### The task
Skip the pictures and copy all the data that follows exactly.

--- Records supplied Enclosed Below ---

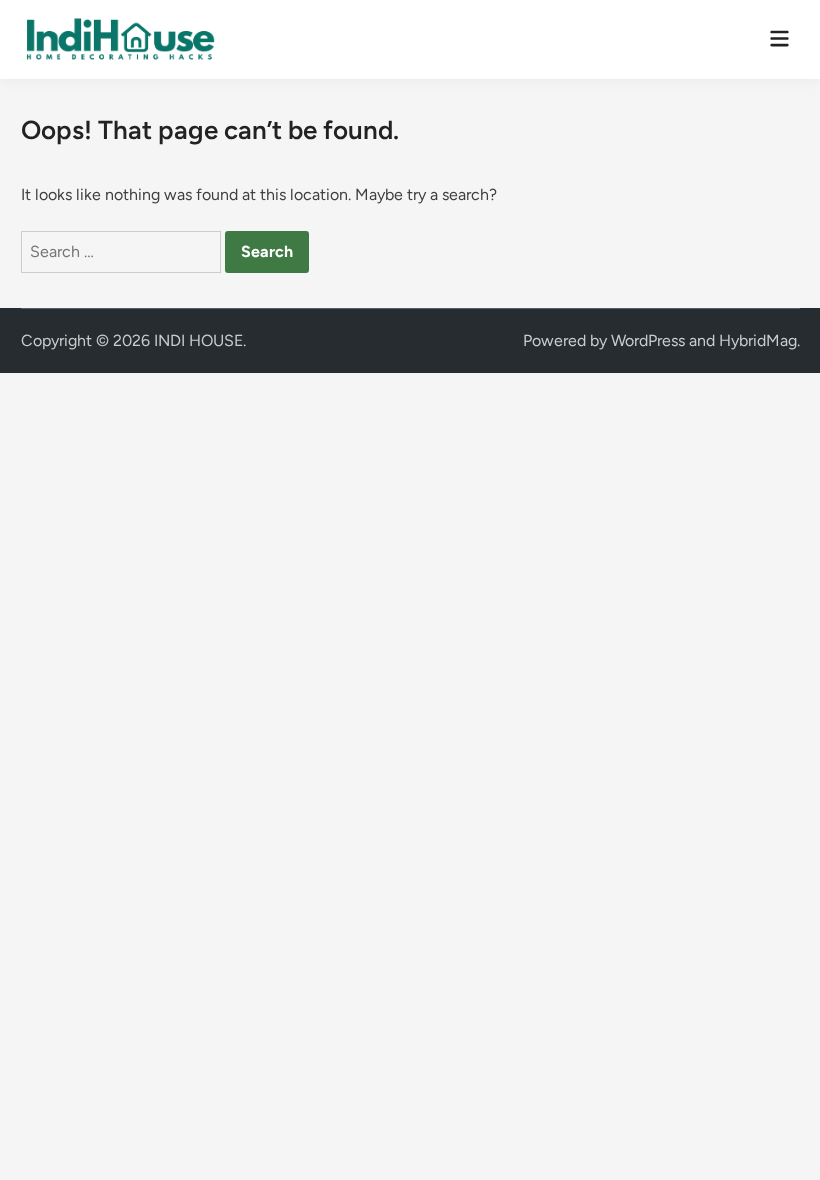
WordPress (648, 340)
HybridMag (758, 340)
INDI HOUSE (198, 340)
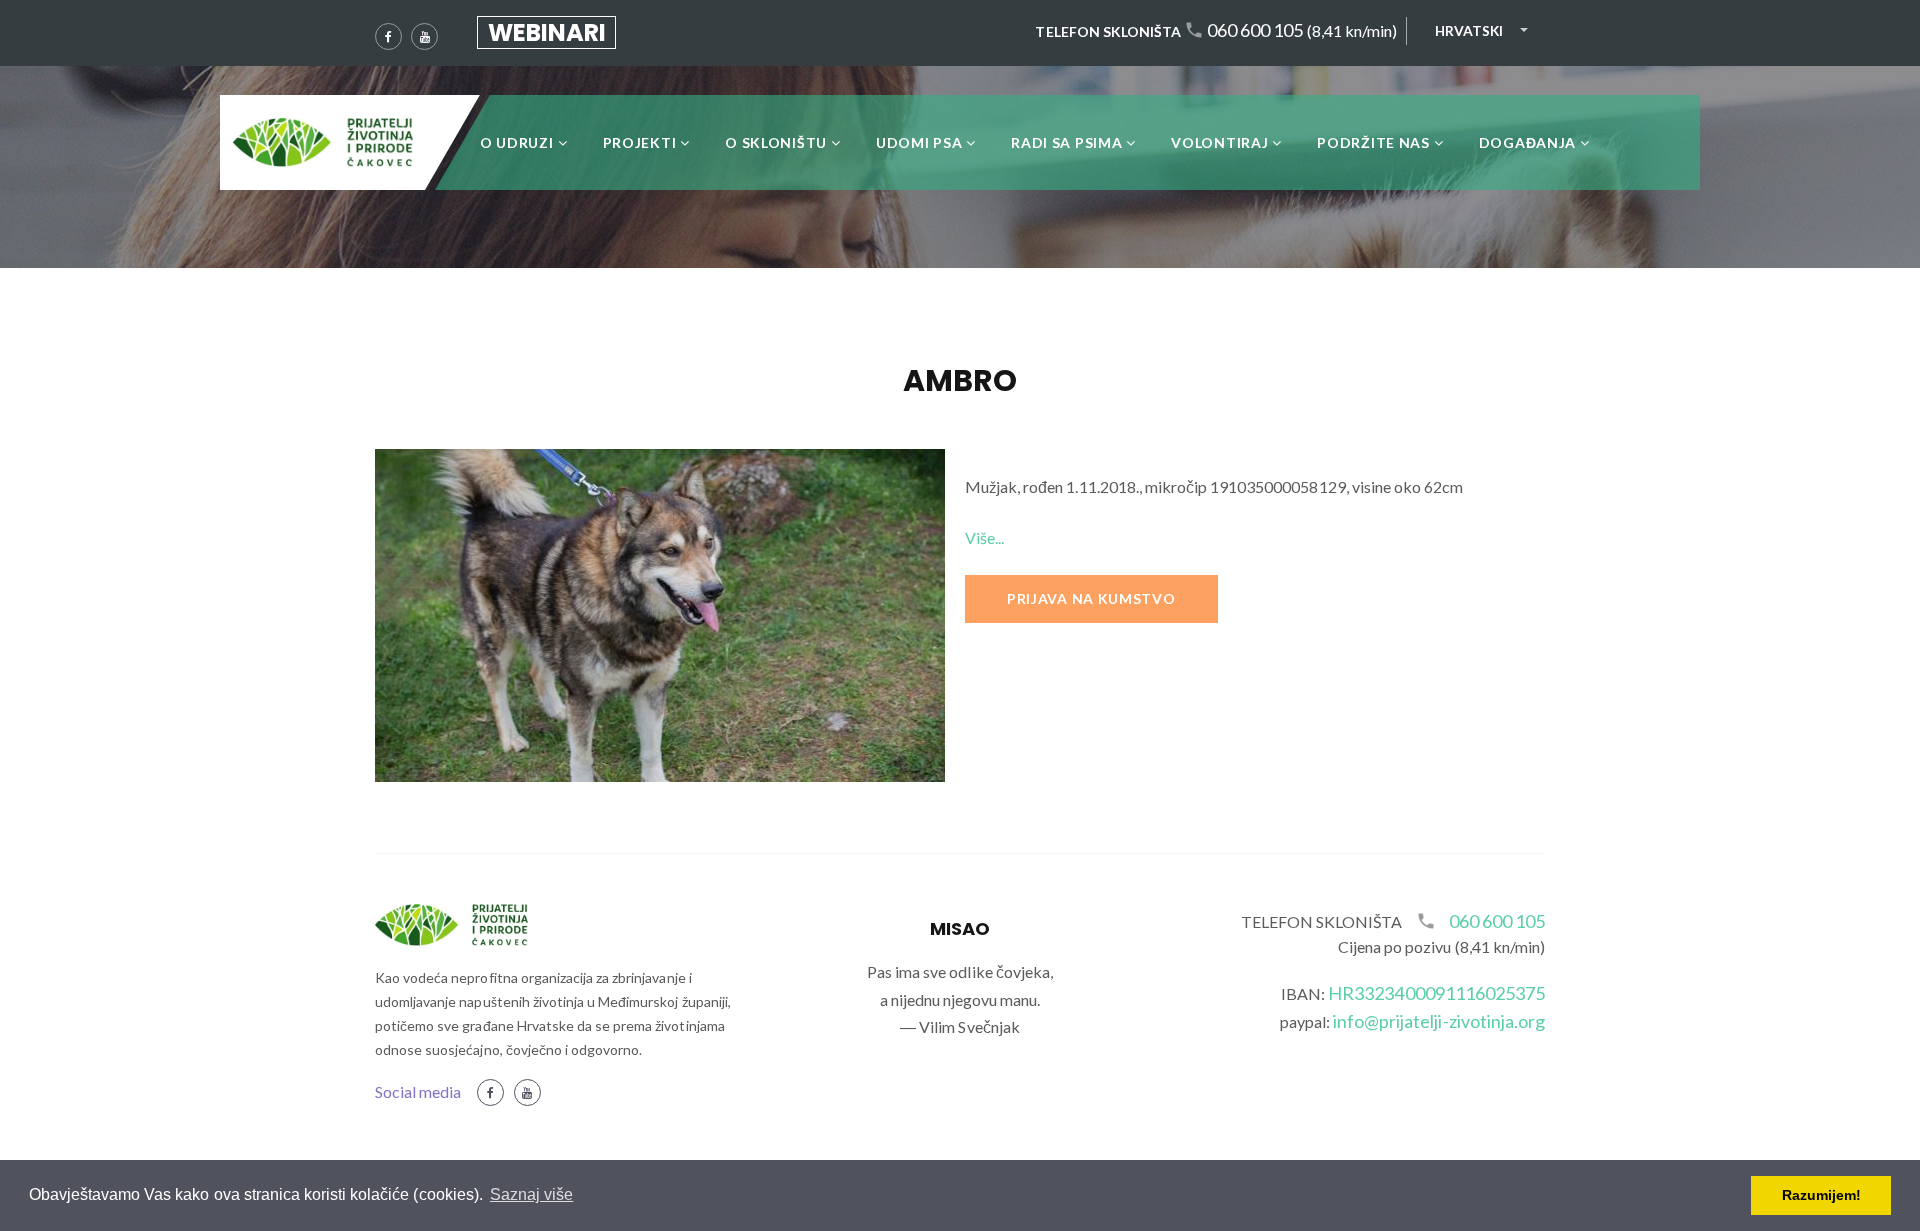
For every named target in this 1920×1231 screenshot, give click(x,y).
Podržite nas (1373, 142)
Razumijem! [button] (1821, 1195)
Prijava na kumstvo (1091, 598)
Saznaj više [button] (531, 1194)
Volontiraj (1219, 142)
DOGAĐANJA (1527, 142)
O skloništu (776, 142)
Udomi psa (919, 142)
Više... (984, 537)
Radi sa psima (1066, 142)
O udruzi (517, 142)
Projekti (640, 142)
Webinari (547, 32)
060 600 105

--- End of Enclosed Records supplied ---

### Solved problem
WordPress (648, 340)
HybridMag (758, 340)
INDI HOUSE (198, 340)
For every named target in this 1920×1231 screenshot, give click(x,y).
Podržite nas (1373, 142)
Razumijem! [button] (1821, 1195)
Prijava na kumstvo (1091, 598)
Saznaj više [button] (531, 1194)
Volontiraj (1219, 142)
DOGAĐANJA (1527, 142)
O skloništu (776, 142)
Udomi psa (919, 142)
Više... (984, 537)
Radi sa psima (1066, 142)
O udruzi (517, 142)
Projekti (640, 142)
Webinari (547, 32)
060 600 105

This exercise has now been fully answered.